◆ **DATA FOR THIS TASK**:

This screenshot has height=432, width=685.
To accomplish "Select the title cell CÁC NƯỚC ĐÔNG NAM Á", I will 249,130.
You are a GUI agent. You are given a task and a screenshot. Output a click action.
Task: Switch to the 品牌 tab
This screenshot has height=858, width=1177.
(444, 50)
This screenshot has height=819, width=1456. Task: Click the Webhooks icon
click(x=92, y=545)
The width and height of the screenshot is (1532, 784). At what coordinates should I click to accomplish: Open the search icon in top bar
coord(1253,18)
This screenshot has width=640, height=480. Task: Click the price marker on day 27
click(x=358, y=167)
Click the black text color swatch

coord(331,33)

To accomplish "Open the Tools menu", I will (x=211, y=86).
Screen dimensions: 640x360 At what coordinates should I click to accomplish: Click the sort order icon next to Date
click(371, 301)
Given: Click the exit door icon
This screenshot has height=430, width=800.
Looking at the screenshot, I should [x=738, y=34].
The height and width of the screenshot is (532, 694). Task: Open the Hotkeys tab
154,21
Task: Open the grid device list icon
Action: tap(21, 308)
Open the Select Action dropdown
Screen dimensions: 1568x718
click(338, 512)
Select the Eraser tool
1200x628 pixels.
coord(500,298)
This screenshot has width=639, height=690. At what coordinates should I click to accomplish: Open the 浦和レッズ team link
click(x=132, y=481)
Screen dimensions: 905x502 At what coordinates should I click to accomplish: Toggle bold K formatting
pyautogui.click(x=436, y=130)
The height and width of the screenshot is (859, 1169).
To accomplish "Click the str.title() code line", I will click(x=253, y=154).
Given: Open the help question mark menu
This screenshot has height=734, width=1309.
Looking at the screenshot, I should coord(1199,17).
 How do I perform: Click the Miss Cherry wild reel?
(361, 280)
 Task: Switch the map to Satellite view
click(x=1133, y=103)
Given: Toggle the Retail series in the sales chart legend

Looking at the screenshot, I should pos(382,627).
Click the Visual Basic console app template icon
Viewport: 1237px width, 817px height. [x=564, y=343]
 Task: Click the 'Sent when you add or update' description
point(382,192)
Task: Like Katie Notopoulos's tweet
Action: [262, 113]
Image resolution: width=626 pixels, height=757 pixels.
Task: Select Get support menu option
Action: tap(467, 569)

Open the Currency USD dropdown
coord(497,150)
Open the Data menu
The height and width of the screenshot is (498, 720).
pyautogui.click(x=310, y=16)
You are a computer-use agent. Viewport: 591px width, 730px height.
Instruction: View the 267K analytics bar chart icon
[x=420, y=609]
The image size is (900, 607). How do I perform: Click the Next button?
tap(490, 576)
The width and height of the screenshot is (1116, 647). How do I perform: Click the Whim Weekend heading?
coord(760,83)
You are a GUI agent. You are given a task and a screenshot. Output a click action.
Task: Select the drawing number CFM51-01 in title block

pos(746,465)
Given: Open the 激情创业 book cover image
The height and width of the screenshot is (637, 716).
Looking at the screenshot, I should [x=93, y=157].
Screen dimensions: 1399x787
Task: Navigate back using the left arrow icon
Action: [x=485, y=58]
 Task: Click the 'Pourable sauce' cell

◆ **ASSIGNED TASK**: Retype the data in full, precisely as given.

◆ **TASK RESPONSE**:
This screenshot has height=432, width=685.
To accomplish "Select the title cell CÁC NƯỚC ĐÔNG NAM Á", I will 249,130.
You are a GUI agent. You are given a task and a screenshot. Output a click action.
Task: Switch to the 品牌 tab
This screenshot has height=858, width=1177.
(444, 50)
This screenshot has height=819, width=1456. Task: Click the Webhooks icon
click(x=92, y=545)
The width and height of the screenshot is (1532, 784). At what coordinates should I click to accomplish: Open the search icon in top bar
coord(1253,18)
This screenshot has width=640, height=480. Task: Click the price marker on day 27
click(x=358, y=167)
Click the black text color swatch

coord(331,33)

To accomplish "Open the Tools menu", I will (x=211, y=86).
Screen dimensions: 640x360 At what coordinates should I click to accomplish: Click the sort order icon next to Date
click(371, 301)
Given: Click the exit door icon
This screenshot has height=430, width=800.
Looking at the screenshot, I should [x=738, y=34].
The height and width of the screenshot is (532, 694). Task: Open the Hotkeys tab
154,21
Task: Open the grid device list icon
Action: tap(21, 308)
Open the Select Action dropdown
Screen dimensions: 1568x718
click(338, 512)
Select the Eraser tool
1200x628 pixels.
coord(500,298)
This screenshot has width=639, height=690. At what coordinates should I click to accomplish: Open the 浦和レッズ team link
click(x=132, y=481)
Screen dimensions: 905x502 At what coordinates should I click to accomplish: Toggle bold K formatting
pyautogui.click(x=436, y=130)
The height and width of the screenshot is (859, 1169).
To accomplish "Click the str.title() code line", I will click(x=253, y=154).
Given: Open the help question mark menu
This screenshot has height=734, width=1309.
Looking at the screenshot, I should coord(1199,17).
 How do I perform: Click the Miss Cherry wild reel?
(361, 280)
 Task: Switch the map to Satellite view
click(x=1133, y=103)
Given: Toggle the Retail series in the sales chart legend

Looking at the screenshot, I should pos(382,627).
Click the Visual Basic console app template icon
Viewport: 1237px width, 817px height. [x=564, y=343]
 Task: Click the 'Sent when you add or update' description
point(382,192)
Task: Like Katie Notopoulos's tweet
Action: [262, 113]
Image resolution: width=626 pixels, height=757 pixels.
Task: Select Get support menu option
Action: tap(467, 569)

Open the Currency USD dropdown
coord(497,150)
Open the Data menu
The height and width of the screenshot is (498, 720).
pyautogui.click(x=310, y=16)
You are a computer-use agent. Viewport: 591px width, 730px height.
Instruction: View the 267K analytics bar chart icon
[x=420, y=609]
The image size is (900, 607). How do I perform: Click the Next button?
tap(490, 576)
The width and height of the screenshot is (1116, 647). How do I perform: Click the Whim Weekend heading?
coord(760,83)
You are a GUI agent. You are given a task and a screenshot. Output a click action.
Task: Select the drawing number CFM51-01 in title block

pos(746,465)
Given: Open the 激情创业 book cover image
The height and width of the screenshot is (637, 716).
Looking at the screenshot, I should [x=93, y=157].
Screen dimensions: 1399x787
Task: Navigate back using the left arrow icon
Action: [x=485, y=58]
 Task: Click the 'Pourable sauce' cell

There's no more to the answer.